Chapter 8 is titled “The Four Characteristics of Scripture: (4) Sufficiency. Is the Bible enough for knowing what God wants us to think or do?” What follows are several paragraphs from this chapter.
We can define the sufficiency of Scripture as follows: The sufficiency of Scripture means that Scripture contained all the words of God he intended his people to have at each stage of redemptive history, and that it now contains all the words of God we need for salvation, for trusting him perfectly, and for obeying him perfectly.
This definition emphasizes that it is in Scripture alone that we are to search for God’s words to us. It also reminds us that God considers what he has told us in the Bible to be enough for us, and that we should rejoice in the great revelation that he has given us and be content with it.
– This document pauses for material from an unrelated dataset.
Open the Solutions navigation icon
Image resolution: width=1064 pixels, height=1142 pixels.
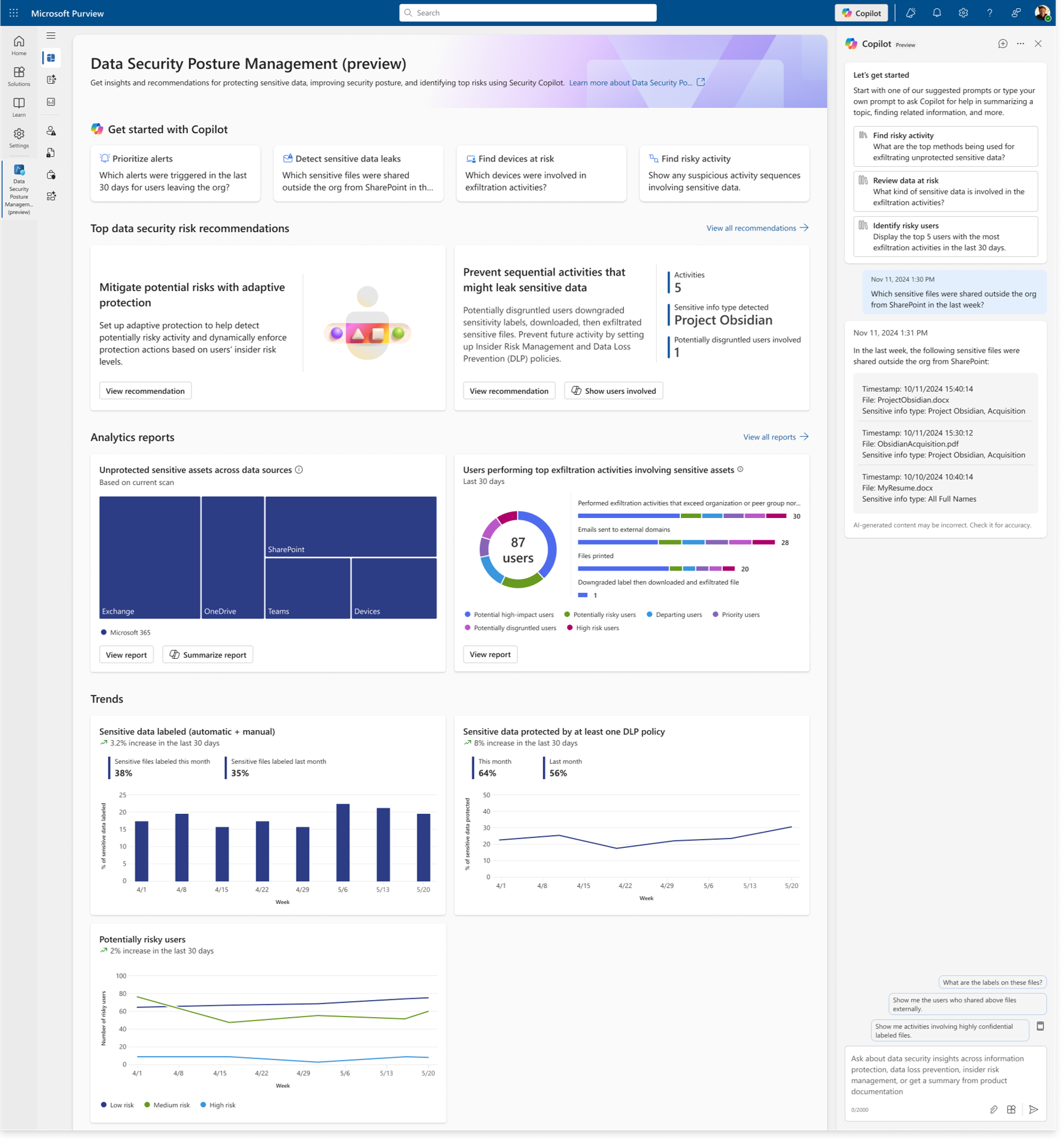point(19,76)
But the truth of the sufficiency of Scripture is of great significance for our Christian lives, for it enables us to focus our search for God’s words to us on the Bible alone and saves us from the endless task of searching through all the writings of Christians throughout history, or through all the teachings of the church, or through all the subjective feelings and impressions that come to our minds from day to day, in order to find what God requires of us.
In a footnote to that sentence he adds,
This is not meant to imply that subjective impressions of God’s will are useless or that they should be ignored. That would suggest almost a deistic view of God’s (non-)involvement in the lives of his children and a rather mechanical, impersonal view of guidance. God can and indeed does use subjective impressions of his will to remind and encourage us and often to prompt our thoughts in the right direction in many rapid decisions that we make throughout the day — and it is Scripture itself that tells us about these subjective factors in guidance (see Acts 16:6-7; Rom. 8:9, 14, 16; Gal. 5:16-18, 25). Yet these verses on the sufficiency of Scripture teach us that such subjective impressions can only remind us of moral commands that are already in Scripture, or bring to mind facts that we (in theory at least) could have known or did know otherwise; they can never add to the commands of Scripture, or replace Scripture in defining what God’s will is, or equal Scripture in authority over our lives.
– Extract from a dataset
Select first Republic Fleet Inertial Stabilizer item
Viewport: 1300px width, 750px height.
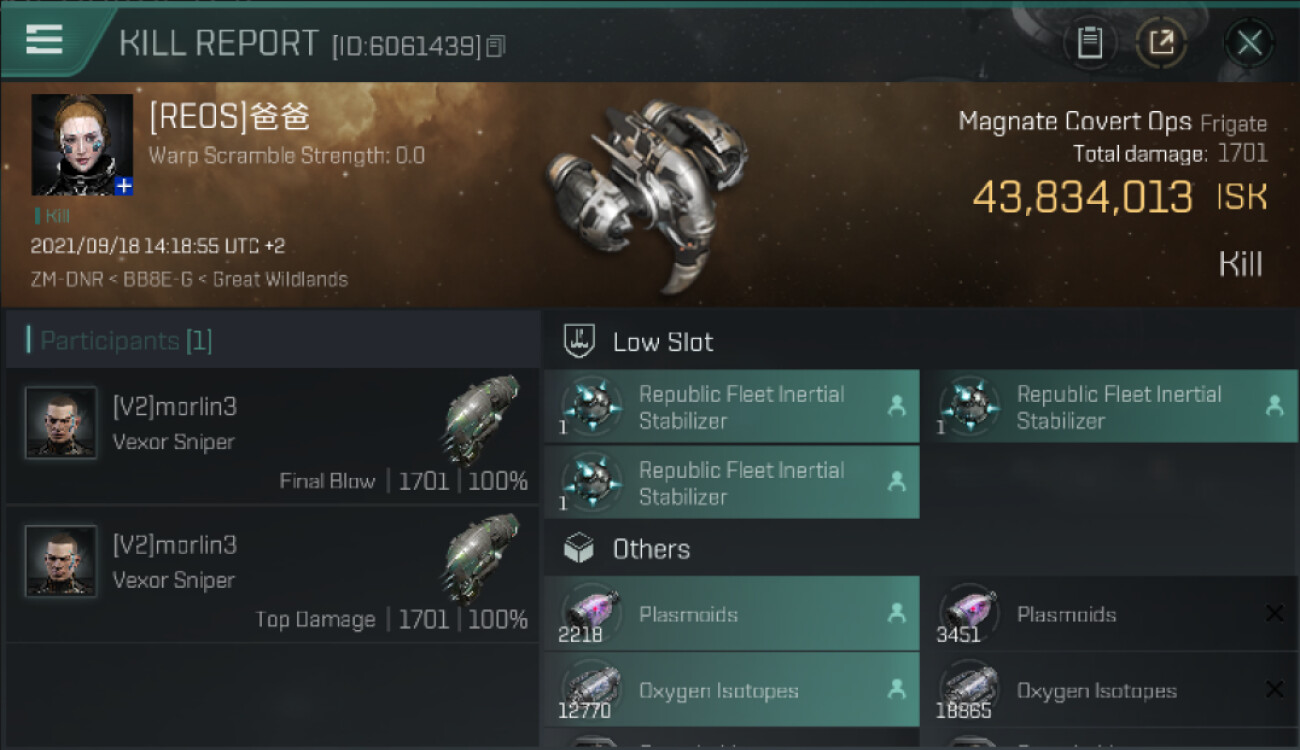coord(731,407)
Because people from all kinds of Christian traditions have made serious mistakes when they felt confident that God was “leading them” to make a particular decision, it is important to remember that, except where an explicit text of Scripture applies directly to a situation, we can never have 100 percent certainty in this life that we know what God’s will is in a situation. We can only have varying degrees of confidence in different situations. Though our ability to discern God’s will should increase as we grow in Christian maturity, we will invariably make some mistakes. In this regard, I have found helpful a sentence from Edmund Clowney: “The degree of certainty we have with regard to God’s will in a situation is directly proportional to the degree of clarity we have as to how the Word of God applies to the situation” (from a personal conversation, November 1992).